SELECTED EXTRACT:
[Start of Attachment]

Rinaldi was the engineer and builder for the central communal floating platform for the Seasteading Institute's 2009 Ephemerisle event.

=== San Francisco mayor joke candidacy ===
As an elaborate joke, Rinaldi ran as one of several colorfully-nicknamed candidates in the 2007 San Francisco mayoral election, ostensibly challenging incumbent Gavin Newsom. Rinaldi referred to himself an "experimental candidate". He made an effort to be as flippant a candidate as possible, wearing seven different fake mustaches over the course of the campaign, publicly debating a puppet, and organizing a zombie flash mob to occur outside one of the Mayoral debates. He finished with 2,508 votes, or 1.75 percent of the official vote tally, coming in 6th place.

== Activism ==

=== Campaign financing ===
After submitting the required official declaration of candidacy on August 8, 2007, Rinaldi claimed to have raised $25,000 in campaign donations from San Francisco residents by August 28, thus qualifying him for public matching funds. On September 13 he was denied public financing by the San Francisco Ethics Commission on the basis that around $20,000 was donated through e-commerce site PayPal. As it was PayPal's official policy to keep billing information confidential and provide only a shipping address, the commission ruled such donations were insufficient proof of donor residency as required by law.

Rinaldi's campaign contacted PayPal and obtained special internal verification that the addresses did indeed match, which was submitted September 19. By October 2 the Ethics Commission had approved many more contributions, but those qualified for matching funds still fell several hundred dollars short. The following day the campaign's lawyer submitted a request asking the commission to clarify which donations were ineligible, and for which reason, and a date by which to appeal them. Executive Director John St. Croix responded that by requesting an appeal, the campaign had lost its right to do so. On October 15, a meeting of the full commission unanimously overturned St. Croix's decision. The Ethics Commission invited Rinaldi's campaign to resubmit documents. The application was subsequently denied on review and Rinaldi's campaign did not receive the requested public funds.

[End of Attachment]

ACTIVITY A:
Answer these from the passage about Rinaldi's mayoral run, one line each:
(i) How many fake mustaches did Rinaldi wear over the course of the campaign?
(ii) On what date did the San Francisco Ethics Commission deny him public financing?
(iii) How many votes did he finish with?
ACTIVITY B: Continue the passage about Rinaldi's mayoral campaign and activism from its last sentence.

EXCERPTED RECORDS:
[Start of Attachment]

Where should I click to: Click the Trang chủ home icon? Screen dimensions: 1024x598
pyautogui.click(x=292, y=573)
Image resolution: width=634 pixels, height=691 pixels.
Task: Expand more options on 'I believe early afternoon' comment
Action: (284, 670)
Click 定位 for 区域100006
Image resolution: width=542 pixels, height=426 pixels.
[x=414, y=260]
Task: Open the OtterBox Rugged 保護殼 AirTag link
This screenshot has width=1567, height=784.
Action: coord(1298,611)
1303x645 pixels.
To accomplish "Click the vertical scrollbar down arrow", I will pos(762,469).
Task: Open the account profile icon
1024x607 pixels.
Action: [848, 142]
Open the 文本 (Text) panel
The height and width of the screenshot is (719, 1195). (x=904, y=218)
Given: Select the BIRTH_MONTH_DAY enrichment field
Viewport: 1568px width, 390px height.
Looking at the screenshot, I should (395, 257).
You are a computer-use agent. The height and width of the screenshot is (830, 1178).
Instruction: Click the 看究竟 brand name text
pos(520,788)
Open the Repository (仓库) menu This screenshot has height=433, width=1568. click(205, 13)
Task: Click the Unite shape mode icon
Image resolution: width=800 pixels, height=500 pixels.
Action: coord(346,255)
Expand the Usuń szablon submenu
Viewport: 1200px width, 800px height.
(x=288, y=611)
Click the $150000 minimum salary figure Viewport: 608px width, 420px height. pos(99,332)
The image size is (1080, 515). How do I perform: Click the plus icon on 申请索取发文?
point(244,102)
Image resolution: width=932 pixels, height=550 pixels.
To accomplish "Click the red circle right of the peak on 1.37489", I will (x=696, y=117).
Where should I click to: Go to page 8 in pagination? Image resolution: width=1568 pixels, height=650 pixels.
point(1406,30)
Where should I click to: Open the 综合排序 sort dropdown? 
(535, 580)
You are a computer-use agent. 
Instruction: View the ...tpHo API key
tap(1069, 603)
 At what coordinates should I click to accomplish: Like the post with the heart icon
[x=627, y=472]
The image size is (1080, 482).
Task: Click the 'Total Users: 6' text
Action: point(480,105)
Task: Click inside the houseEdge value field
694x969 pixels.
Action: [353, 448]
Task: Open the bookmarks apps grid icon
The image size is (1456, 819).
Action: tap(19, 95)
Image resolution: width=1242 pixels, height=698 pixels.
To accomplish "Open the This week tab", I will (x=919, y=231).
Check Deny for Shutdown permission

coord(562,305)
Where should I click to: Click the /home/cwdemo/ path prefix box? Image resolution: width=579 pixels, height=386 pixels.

[End of Attachment]

RESPONSE BOX A:
(i) Seven
(ii) September 13
(iii) 2,508

RESPONSE BOX B:
===Renaming a sewage plant after George W. Bush===

He was part of the Presidential Memorial Commission of San Francisco that placed Proposition R on the November 4, 2008 ballot to name San Francisco's Oceanside Treatment Plant after George W. Bush. The ballot measure failed with only 30% of voters approving the idea.

===American Apparel===
In 2009, Rinaldi organized against an American Apparel outlet being permitted to open on Valencia Street in the Mission District. Several years before, the city approved a voter initiative requiring a public hearing for such "formula retail" stores to open in certain commercial corridors. Prior to any approval, American Apparel's website listed the address of their Mission location as early as November 2008. The San Francisco Planning Department unanimously rejected the permit.

== Author ==
Rinaldi self-published The Book of the IS: Fail... To WIN!, Essays in engineered disperfection.

He collaborated with Jason Webley for the hardcover book that accompanied Webley's album Margaret.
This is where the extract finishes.